##### Text shown

This week, I’m headed to my nieces flower and bunny farm, Blooms and Bunnies, in the New Mexico mountains near Albuquerque to this Thanksgiving with family and about 150 animals she raises there. It’s a special week that always fuels my soul as well as my belly. 

With that spirit in mind, this issue is all about Gratitude and how it changes everything. Not just your mood, but your mind, your energy, and the way you tell your story. I’m diving into the science behind gratitude, including research that surprised even the neuroscientists who ran it. 

In today’s newsletter, you’ll get 

  • A look a what holiday break is like in the Graft family (probably looks just like yours, but with fewer animals)

  • 3 takeaways on how gratitude, reflection, and rest sharpen your storytelling 

  • A video that uncovers what most people get wrong about gratitude

Enjoy this gratitude trip and a little taste of the Southwest…LG

LG’s STORY: The Gratitude Infusions of Thanksgiving

Thanksgiving. My favorite holiday stretch of the year.

It’s traveling with smiling strangers (most of them anyway). Family arriving from all corners. A continuous stream of hugs and cheerful greetings with my mom, sisters, nieces, nephews, and brother-in-laws see one another again.

It is the slower mornings, sipping lattes by the fire. The busy kitchen where everyone cooks side by side, swapping recipes, creating more food than any human gathering could ever finish.

LG & the farm working dogs.

It’s wrestling 120 lb Great Pyrenees dogs, watching my mom feed 60 chickens, holding baby mini-flop rabbits (called Kittens) to get them ready for ‘best in show’ type competitions. And cats. Lots of curious cats. 

Sister Linda with her bunny

It’s farm projects while football hums in the background. Puzzles scattered across the table. Conversations that drift across every topic imaginable, without agenda or rush.

And the laughter. OMG, the laughter when our family gathers.

The “remember when” moments that turn into full-on stomach cramps. New stories get added to the collection. Someone new to the family hears the classics for the first time, and we all get to experience them fresh through their eyes.

On these days, the stories flow like mimosas.

Momma G and Maggie

It is this blissful wave of sights, sounds, and smells, wrapped in smiles, laughter, and shared memories. With a big family like mine, you never know if it’ll be 4 people or 24 showing up, but it is always a time of joy.

It’s the same beautiful rhythm every year. Tuesday and Wednesday for travel, projects, and settling in. Thursday for feasting, football, napping, and snacking. Friday for leftovers and staying put. Saturday for shopping, sleeping in, or doing whatever feels right. And Sunday for the journey back home.

Just being present. Just coming together. Taking one day of thanks and letting those cherished moments spill across the whole week.

##########
##### Material for this exercise

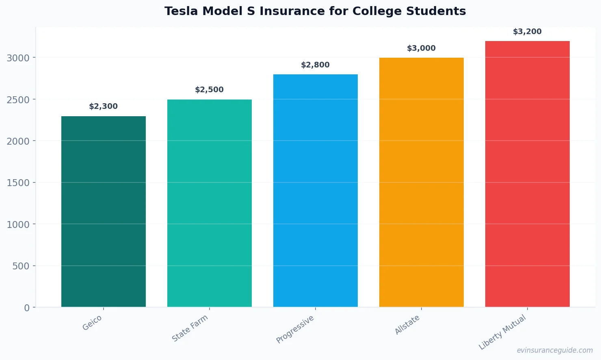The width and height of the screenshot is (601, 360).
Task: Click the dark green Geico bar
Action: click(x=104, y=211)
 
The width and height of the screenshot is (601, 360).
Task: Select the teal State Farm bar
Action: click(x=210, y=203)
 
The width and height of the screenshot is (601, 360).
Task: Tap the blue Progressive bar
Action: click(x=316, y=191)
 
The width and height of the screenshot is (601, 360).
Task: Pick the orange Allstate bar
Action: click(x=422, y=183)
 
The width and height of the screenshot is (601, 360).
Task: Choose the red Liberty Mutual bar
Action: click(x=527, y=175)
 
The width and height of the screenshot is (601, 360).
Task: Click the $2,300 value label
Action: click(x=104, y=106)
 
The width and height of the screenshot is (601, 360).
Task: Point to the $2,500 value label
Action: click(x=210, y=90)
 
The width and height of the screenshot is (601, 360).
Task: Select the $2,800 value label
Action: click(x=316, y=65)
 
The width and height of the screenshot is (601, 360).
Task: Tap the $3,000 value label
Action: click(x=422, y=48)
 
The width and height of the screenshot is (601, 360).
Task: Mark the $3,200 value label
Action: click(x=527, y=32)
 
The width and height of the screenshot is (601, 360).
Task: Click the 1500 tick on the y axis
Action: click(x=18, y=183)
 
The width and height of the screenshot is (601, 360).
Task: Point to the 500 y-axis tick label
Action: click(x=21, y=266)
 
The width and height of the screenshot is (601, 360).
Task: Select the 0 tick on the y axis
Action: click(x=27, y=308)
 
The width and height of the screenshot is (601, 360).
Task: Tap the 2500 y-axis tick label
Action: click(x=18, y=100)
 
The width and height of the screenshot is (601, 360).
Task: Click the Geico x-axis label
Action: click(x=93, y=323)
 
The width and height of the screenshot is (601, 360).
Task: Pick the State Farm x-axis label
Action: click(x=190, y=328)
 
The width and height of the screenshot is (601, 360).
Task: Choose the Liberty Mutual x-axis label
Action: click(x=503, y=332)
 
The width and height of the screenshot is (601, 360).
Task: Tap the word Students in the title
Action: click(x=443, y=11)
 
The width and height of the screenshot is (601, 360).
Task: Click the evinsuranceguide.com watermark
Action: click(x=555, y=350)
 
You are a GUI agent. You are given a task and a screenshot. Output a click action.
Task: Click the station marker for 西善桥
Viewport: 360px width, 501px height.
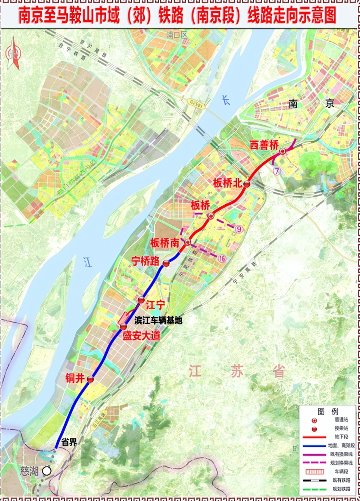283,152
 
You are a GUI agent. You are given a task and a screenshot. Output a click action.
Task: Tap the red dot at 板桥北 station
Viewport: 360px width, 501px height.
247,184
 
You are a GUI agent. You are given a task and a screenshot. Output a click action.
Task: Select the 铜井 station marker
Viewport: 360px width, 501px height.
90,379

##########
##### Material for this exercise

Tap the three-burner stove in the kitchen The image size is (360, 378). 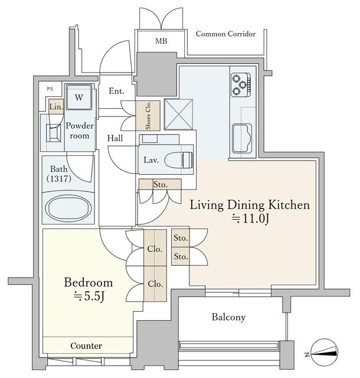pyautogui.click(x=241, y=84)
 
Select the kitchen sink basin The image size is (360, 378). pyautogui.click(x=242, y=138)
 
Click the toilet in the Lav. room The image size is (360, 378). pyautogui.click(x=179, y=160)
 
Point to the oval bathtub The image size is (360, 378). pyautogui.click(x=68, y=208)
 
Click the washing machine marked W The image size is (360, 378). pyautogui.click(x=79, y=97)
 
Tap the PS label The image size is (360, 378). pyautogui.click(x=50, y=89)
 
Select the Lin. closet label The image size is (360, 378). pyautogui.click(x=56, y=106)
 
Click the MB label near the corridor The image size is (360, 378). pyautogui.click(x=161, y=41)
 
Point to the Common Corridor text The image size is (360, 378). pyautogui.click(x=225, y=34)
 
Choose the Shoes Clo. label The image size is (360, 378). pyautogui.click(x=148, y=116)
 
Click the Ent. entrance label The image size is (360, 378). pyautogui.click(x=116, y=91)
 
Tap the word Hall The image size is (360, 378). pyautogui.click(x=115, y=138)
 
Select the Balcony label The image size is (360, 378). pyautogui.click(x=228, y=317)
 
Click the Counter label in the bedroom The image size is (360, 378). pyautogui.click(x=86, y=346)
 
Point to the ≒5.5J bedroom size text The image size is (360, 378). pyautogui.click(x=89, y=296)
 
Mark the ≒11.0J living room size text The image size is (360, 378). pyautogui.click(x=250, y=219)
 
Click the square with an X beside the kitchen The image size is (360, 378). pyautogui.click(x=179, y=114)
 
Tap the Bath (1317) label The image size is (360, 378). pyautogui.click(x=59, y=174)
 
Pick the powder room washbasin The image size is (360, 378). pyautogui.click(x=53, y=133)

##########

■ What to do:
**1.** Repeat the entries verbatim, starting at the line that contains "Select the kitchen" and ending at the line that contains "Click the Counter".
**2.** Go on with the Thanksgiving newsletter from its last sentence.
The Thanksgiving newsletter has nothing to do with the entries.

■ Responses by task:
**1.**
Select the kitchen sink basin The image size is (360, 378). pyautogui.click(x=242, y=138)
 
Click the toilet in the Lav. room The image size is (360, 378). pyautogui.click(x=179, y=160)
 
Point to the oval bathtub The image size is (360, 378). pyautogui.click(x=68, y=208)
 
Click the washing machine marked W The image size is (360, 378). pyautogui.click(x=79, y=97)
 
Tap the PS label The image size is (360, 378). pyautogui.click(x=50, y=89)
 
Select the Lin. closet label The image size is (360, 378). pyautogui.click(x=56, y=106)
 
Click the MB label near the corridor The image size is (360, 378). pyautogui.click(x=161, y=41)
 
Point to the Common Corridor text The image size is (360, 378). pyautogui.click(x=225, y=34)
 
Choose the Shoes Clo. label The image size is (360, 378). pyautogui.click(x=148, y=116)
 
Click the Ent. entrance label The image size is (360, 378). pyautogui.click(x=116, y=91)
 
Tap the word Hall The image size is (360, 378). pyautogui.click(x=115, y=138)
 
Select the Balcony label The image size is (360, 378). pyautogui.click(x=228, y=317)
 
Click the Counter label in the bedroom The image size is (360, 378). pyautogui.click(x=86, y=346)

**2.**
It’s this rare stretch of the year where every day is filled with moments that deliver infusions of gratitude.

This constant stream of lovable stimuli fills my creative cup and resets my soul. It is where I rest, reconnect, and rekindle my energy in a way that elevates how and why I tell stories.

And it is a gratitude spring available to all of us, whether your family is one person or twenty-four.

Sister Linda showing me her chile relleno recipe

Reflection, Gratitude & Renewal Make for Better Storytelling

After years of studying, filming, and interviewing successful founders, I’ve noticed a pattern. Breakthroughs, aha moments, and clarity rarely come from constant grinding.

They come from the moments when you pause long enough to take things in. When you reflect on how far you’ve come and appreciate what you have right now. When you step away so your mind, body, and spirit can rest and reset.

As we enter this week, I wanted to share three simple ideas from what I have studied and experienced. My hope is that you pour yourself into this time in a way that fills your cup and gives you a bit of clarity for the road ahead.

  1. Shared Moments Create Deeper Stories

    Momma G and my sisters Cindy, Wendy, Lindy & Mindy & me :-) #blessed

    Thanksgiving reminds me that shared moments carry real weight. And they're usually simple. Passing plates around the table. Cooking side by side. A quick joke that hits everyone at once. These moments aren't agenda-driven. They're feeling-driven. They exist to make the people around you feel good and feel connected.

    Research backs this up. In a study in the Journal of Personality and Social Psychology, people who shared positive experiences with others didn't just relive the joy, the joy actually increased. The act of sharing deepened connection, trust, and bonding. Even small or trivial events created this effect.


    This is exactly how it works for founders. Share an honest win. Share a small struggle. Share something real. It builds closeness and trust.


    Howard Schultz, founder of Starbucks, has said it plainly: Every big strategic shift at Starbucks required stepping away to reflect on where the company came from and why it mattered. The story got clearer when he stopped to remember it. That's not nostalgia, that's craft.


    Action. Share & Receive those Moments: Take time to listen and feel those emotional spoken and unspoken moments. The sound of the fireplace. The warmth of the coffee mug. The smiles when you walk in the door. Shared emotion = stronger connection. Stronger connection = a story people feel instead of just hear.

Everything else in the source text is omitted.